About Dru Hill
Dru Hill is an American R&B group mostly popular during the 1990s, whose repertoire included soul, hip hop soul and gospel music. The group was founded in Baltimore in 1992 and is still active. Dru Hill recorded seven Top 40 hits, and is best known for the R&B number-one hits "In My Bed", "Never Make a Promise", and "How Deep Is Your Love". Its original members were lead singer Mark "Sisqó" Andrews, Tamir "Nokio" Ruffin, Larry "Jazz" Anthony and James "Woody Rock" Green.
Signing to Island Records through Haqq Islam's University Records imprint, the group released two successful albums, Dru Hill and Enter the Dru, before separating for a period from late 1999 to 2002, during which time Sisqó and Woody released solo albums. While Woody's Soul Music LP was a moderate success in the gospel music industry, Sisqó's debut album, Unleash the Dragon, and its hit singles, "Thong Song" and "Incomplete", were major pop successes, and established Sisqó as a household name outside Dru Hill. Sisqó's second album, Return of Dragon, did not perform as well.
In 2002, by then part of the Def Soul record label, the group reunited and added fifth member Scola to the lineup for their third album, Dru World Order, after that album underperformed the group met with New Label President LA Reid about a follow up . Due to groups failure to produce any new music featuring Sisqo Def Jam cited the group as non productive and destructive and dropped the group from Def Soul. In 2009, the group signed to Kedar Entertainment Group and released their fourth album, InDRUpendence Day, the following year, with new member Tao taking the place of the again departed Woody.

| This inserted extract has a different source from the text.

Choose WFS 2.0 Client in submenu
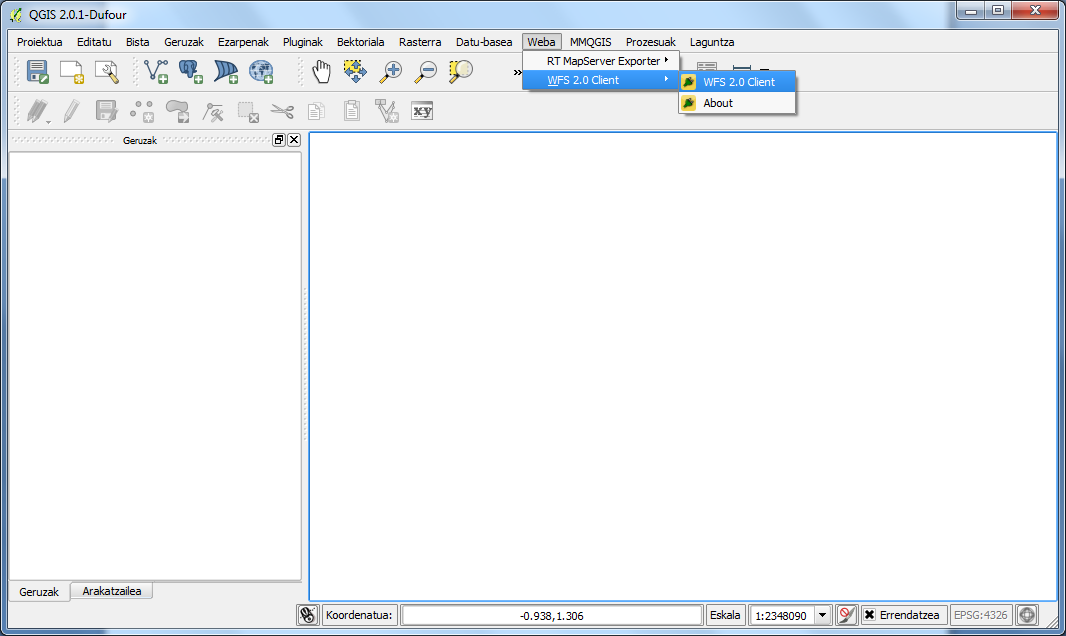The width and height of the screenshot is (1066, 636). 738,82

The members of Dru Hill are natives of Baltimore. The group became known getting jobs at The Fudgery, a local fudge factory at Harborplace at Baltimore's Inner Harbor, beginning a store tradition of singing and performing to entertain guests while making fudge. The group's name comes from Baltimore's Druid Hill Park, which is commonly shortened in the local vernacular to "Dru Hill".
Between their first and second albums, Dru Hill contributed "We're Not Making Love No More", a number 2 R&B and number 13 pop hit, to the Soul Food soundtrack. "We're Not Making Love No More" was written and produced by producer Babyface. Dru Hill and rapper Foxy Brown recorded "Big Bad Mama", a remake of Carl Carlton's 1981 hit "She's a Bad Mama Jama ", which was the main single for the soundtrack to the 1997 Bill Bellamy film Def Jam's How to Be a Player. The group was also instrumental in writing and producing for new University artist Mýa, whose first two singles "It's All About Me" and "Movin' On", were co-written by Sisqó, who also performs guest vocals on "It's All About Me".
In 1997, Dru Hill filed a lawsuit against Island Records, seeking a release from its contract, after an Island employee hit one of the group's managers, Keith Ingram, over the head with a pool cue. It was discovered that the employee in question had a criminal record. At an October 1997 deposition hearing, Eric Kronfeld, president and chief operating officer of Island's parent company PolyGram, was asked why he had hired such an individual. His response was that if he were not to hire African-Americans with criminal records, then "there would be virtually no African-Americans employees in our society or in our industry."
Kronfield's remarks set off a wave of controversy when word of them reached the media in November. The Reverend Jesse Jackson became personally involved, publicly stating that the Dutch-based PolyGram had "a pattern of race and sex exclusion." Jackson met with PolyGram chairman Alain Levy and several other executives, who issued a public apology for Kronfield's statement, and replaced Kronfield as president with Motown Records' chairman Clarence Avant. By the end of the month, Dru Hill had settled with Island Records, with the agreement that they would remain on the label.